On August 29, 2006, Buena Vista Home Entertainment released the first season of The Tick on DVD as The Tick vs. Season One. This collection contains only 12 of the 13 episodes. On May 31, Disney released the following statement regarding the missing episode: "Due to licensing problems, episode No. 11 ("The Tick vs. The Mole Men") is not included. However, we hope to include it in future DVD releases of The Tick". The UK edition of the first season, released the following year, presented all 13 episodes. The second season of The Tick, titled The Tick vs. Season Two, was released on August 7, 2007. This DVD release is not the complete set, however, as it is missing the episode "Alone Together." This episode features Omnipotus, a parody of Galactus (though earlier episodes used similar comic book parodies, and are available on the DVD releases). In the August 6, 2006, entry of his blog, Christopher McCulloch, the writer for all of the omitted episodes, states that he does not know the reason for the exclusion of episode No. 11 from the Season 1 DVD.

===United Kingdom===
In the United Kingdom, Liberation Entertainment released all three seasons on DVD. Season 1 on 20 August 2007, Season 2 on 8 October 2007, and Season 3 on 21 January 2008 with a boxset following on 17 March 2008. These sets are uncut and unedited, featuring all episodes of the series.

==Reception==

===Critical response===
During its original run, The Tick was nominated for several Annie Awards as well as Emmys and, in 1995, won two of the former. In March 2008, Wizard magazine ranked The Tick No. 16 on its Top 100 Greatest Cartoons. In January 2009, IGN ranked The Tick No. 6 on its Top 100 Animated Series list. IGN went on to regard it "the first great lampooning of the superhero genre" and compared the series to Mel Brooks and Monty Python. On Rotten Tomatoes, The Tick has an aggregate score of 100% based on eight critic reviews.

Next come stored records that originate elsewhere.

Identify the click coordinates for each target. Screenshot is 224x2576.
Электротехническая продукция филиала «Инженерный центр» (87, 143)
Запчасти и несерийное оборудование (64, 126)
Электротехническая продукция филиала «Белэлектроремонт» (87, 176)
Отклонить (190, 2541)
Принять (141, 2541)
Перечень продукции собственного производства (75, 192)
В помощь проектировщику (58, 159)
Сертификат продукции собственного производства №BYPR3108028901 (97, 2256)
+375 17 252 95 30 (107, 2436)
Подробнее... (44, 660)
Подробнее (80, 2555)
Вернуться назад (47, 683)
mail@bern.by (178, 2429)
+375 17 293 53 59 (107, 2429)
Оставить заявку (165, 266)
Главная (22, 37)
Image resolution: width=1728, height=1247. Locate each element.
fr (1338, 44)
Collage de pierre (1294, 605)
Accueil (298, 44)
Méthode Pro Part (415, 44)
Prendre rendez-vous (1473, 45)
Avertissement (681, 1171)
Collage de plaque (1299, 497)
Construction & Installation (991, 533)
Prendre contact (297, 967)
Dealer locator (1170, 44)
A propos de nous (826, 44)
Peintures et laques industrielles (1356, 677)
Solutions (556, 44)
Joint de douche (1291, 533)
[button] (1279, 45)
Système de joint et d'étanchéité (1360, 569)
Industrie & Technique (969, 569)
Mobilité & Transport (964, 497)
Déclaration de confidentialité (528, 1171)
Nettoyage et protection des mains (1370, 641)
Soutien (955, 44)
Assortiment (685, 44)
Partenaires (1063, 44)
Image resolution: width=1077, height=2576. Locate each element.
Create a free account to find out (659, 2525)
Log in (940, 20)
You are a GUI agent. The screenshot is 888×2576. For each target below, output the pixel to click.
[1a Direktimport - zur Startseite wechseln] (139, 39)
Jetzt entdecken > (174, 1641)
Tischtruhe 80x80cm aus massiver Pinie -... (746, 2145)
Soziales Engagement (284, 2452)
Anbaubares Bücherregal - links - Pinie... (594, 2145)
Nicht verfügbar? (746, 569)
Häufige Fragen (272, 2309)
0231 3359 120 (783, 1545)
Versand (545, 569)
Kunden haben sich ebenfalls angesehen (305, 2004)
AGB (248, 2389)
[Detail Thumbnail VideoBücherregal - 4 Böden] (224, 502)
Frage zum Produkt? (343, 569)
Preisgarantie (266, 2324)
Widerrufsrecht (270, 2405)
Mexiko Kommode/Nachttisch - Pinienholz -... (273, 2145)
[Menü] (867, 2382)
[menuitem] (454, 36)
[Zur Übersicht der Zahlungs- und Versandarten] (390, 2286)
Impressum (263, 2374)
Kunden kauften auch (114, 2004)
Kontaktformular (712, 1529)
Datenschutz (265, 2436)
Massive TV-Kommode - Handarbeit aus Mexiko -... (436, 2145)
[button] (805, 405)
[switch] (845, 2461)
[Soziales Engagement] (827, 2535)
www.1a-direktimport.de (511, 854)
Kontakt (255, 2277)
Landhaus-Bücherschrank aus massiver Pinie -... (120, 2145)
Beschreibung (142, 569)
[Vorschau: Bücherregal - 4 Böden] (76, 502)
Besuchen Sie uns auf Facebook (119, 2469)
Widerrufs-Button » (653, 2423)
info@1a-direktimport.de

===Awards and nominations===

====Annie Awards====

| Year | Category | Nominee | Result |
| 1995 | Best Individual Achievement for Creative Supervision in the Field of Animation | Ben Edlund (co-producer) | Won |
| Best Individual Achievement for Writing in the Field of Animation | Ben Edlund, Richard Liebmann-Smith for "The Tick vs. Arthur's Bank Account" | Won |
| Best Animated Television Program | The Tick | Nominated |
| 1997 | Best Animated TV Program | The Tick | Nominated |
| Best Individual Achievement: Voice Acting by a Male Performer in a TV Production | Townsend Coleman for playing the Tick | Nominated |

====Daytime Emmy Awards====

| Year | Category | Nominee | Result |
| 1996 | Outstanding in Animation | Andres Nieves, Claude Denis, Phillip Kim, David Manners, Richard Liebmann-Smith, Susan Blu, Larry Latham, Elaine Hultgren, Chuck Harvey, Christopher McCulloch, Hank Tucker and Ben Edlund | Nominated |
| Outstanding Sound Editing - Special Class | Marty Stein, David John West, Rick Hinson, Anthony Torretto, Chris Fradkin and Terry Reiff | Nominated |
| 1997 | Outstanding Sound Mixing - Special Class | Stuart Calderon, Deb Adair, John Boyd and David John West | Nominated |

==Merchandising==

While the Tick comic book series included some extras, such as trading cards, merchandising of The Tick increased dramatically with the launch of the animated series. Action figures, pogs, T-shirts, hats, party favors, costumes, and a board game were representative. In addition, many fast food restaurant chains such as Carl's Jr. and Taco Bell offered Tick-related give-aways. Fox Interactive also published a beat 'em up Tick-based video game and released it on the Super NES and Sega Genesis. The game was criticized for having very long stages with large amounts of enemies and a nonsensical ending. In 1997, the year following the series' end, Greg Hyland's The Tick: Mighty Blue Justice! was published as a tie-in with the series.